ADR-007: Plugin Configuration Structure
Last Validated: 2026-01-17 - Updated to reflect current handler-based implementation.
Historical Context
This ADR documents the evolution of the plugin configuration system from path-based to policy-based to the current handler-based approach.
Original Path-Based Decision (v0.1.0 Initial)
Gatekit v0.1.0 initially implemented a path-based plugin configuration system:
plugins:
security:
_global:
- path: "./plugins/security/tool_allowlist.py"
config:
enabled: true
mode: "allowlist"
tools: ["read_file"]
Evolution to Policy-Based System (v0.1.0 Mid)

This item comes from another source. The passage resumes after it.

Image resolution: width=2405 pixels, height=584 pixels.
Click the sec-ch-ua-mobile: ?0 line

During v0.1.0 development, the system evolved to use a policy-based manifest approach:
plugins:
security:
_global:
- policy: "tool_allowlist" # Changed from 'path'
config:
enabled: true
mode: "allowlist"
tools: ["read_file", "list_directory"]
Current Handler-Based System (v0.1.0 Final)
The final implementation uses 'handler' as the field name for better clarity:
plugins:
middleware:
_global:
- handler: "tool_manager" # Final field name
config:
enabled: true
priority: 50
tools:
- tool: "read_file"
- tool: "list_directory"
Note: Tool management is implemented as a middleware plugin (not security) because it handles operational concerns. The mode field is no longer supported - the plugin uses implicit allowlist semantics.

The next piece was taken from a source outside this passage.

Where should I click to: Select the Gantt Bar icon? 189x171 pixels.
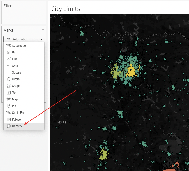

Current Implementation (Handler-Based)
The final v0.1.0 implementation uses a handler-based plugin configuration system where:
- Plugins declare handlers via HANDLERS manifest in their modules
- Configuration references handlers by name rather than file paths
- Plugin discovery is automatic based on installed plugin manifests
Key Benefits of Handler-Based Approach
- Abstraction: Configuration independent of file structure
- Discoverability: Automatic policy discovery from installed plugins
- Flexibility: Multiple plugins can implement the same policy
- Maintainability: Plugin reorganization doesn't break configurations
Implementation Details
Plugin Manifest System
Each plugin module contains a HANDLERS manifest:
# In gatekit/plugins/middleware/tool_manager.py
HANDLERS = {
"tool_manager": ToolManagerPlugin
}
Configuration Schema
Plugin configurations use handler names:
plugins:
middleware:
_global:
- handler: "tool_manager" # References handler name, not file path
config:
enabled: true
priority: 50
tools:
- tool: "read_file"
- tool: "write_file"
Plugin Scope Validation
Plugins declare their scope via DISPLAY_SCOPE class attribute:
"global": Can be configured in_globalsection (default)"server_aware": Can be in_globalor per-server sections"server_specific": Must be configured per-server only
Server-aware and server-specific plugins cannot be placed in _global when they require per-server context.
Discovery and Loading Process
- Plugin manager scans
gatekit/plugins/{category}/directories for HANDLERS manifests - Builds registry of available handlers and their implementations via
_discover_handlers() - Configuration loader validates handler names at config load time (not runtime)
- Runtime loads appropriate plugin classes based on handler names
Migration Impact
Breaking Changes from Path-Based System
- Configuration field evolved:
path:→policy:→handler: - Plugin discovery no longer requires explicit file paths
- Validation checks handler availability instead of file existence
Benefits Gained
- Simplified configuration: No need to know internal file structure
- Better error messages: Clear indication when handlers are unavailable
- Plugin portability: Plugins can be reorganized without config changes
- Extensibility: Foundation for future plugin marketplace/registry
Legacy Information
The remainder of this document contains the original path-based design rationale, preserved for historical context.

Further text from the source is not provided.